No podía dejar de pensar en aquella canción, así que me puse los cascos y empecé a escucharla en bucle. Es un llanto desesperado, insuperable. “Ne me quitte pas, il faut oublier, tout peut s’oublier”. No me dejes, hay que olvidar, todo se puede olvidar. Eso cantaba Brel mientras yo subía con mucha dificultad una cuesta de tierra. Al llegar arriba, la melancolía de la canción había inundado mi cerebro y el oxígeno había desbordado mis pulmones. Casi me caigo. Paré, me quité los cascos, apoyé las manos en las rodillas, respire hondo y empecé a escuchar, entre los ruidos del bosque, el grito suave de un saxofón.

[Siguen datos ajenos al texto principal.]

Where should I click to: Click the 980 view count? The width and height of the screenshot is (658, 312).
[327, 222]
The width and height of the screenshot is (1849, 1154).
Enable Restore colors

Es increíble. Las cosas que presencio a veces. “Hay un tipo tocando el saxofón para los pájaros en la Casa de Campo”, escribí en mi teléfono. Me quedé allí, muy quieto, escuchando el jazz improvisado que salía de su instrumento. A veces se equivocaba y volvía a empezar, pero era bueno. Sonaba bonito. Había algo en su postura y en la caída de sus hombros que hacía pensar que estaba realmente relajado. Apartado de todo y de todos, no había nadie en aquel monte que pudiera juzgarle. Le grabé un pequeño vídeo y salí corriendo. “No sé por qué me pasan estas cosas, pero por favor, que me sigan pasando”, pensé mientras me adentraba en el bosque por aquellos caminos de barro reseco. Estos son los retazos de una existencia desértica.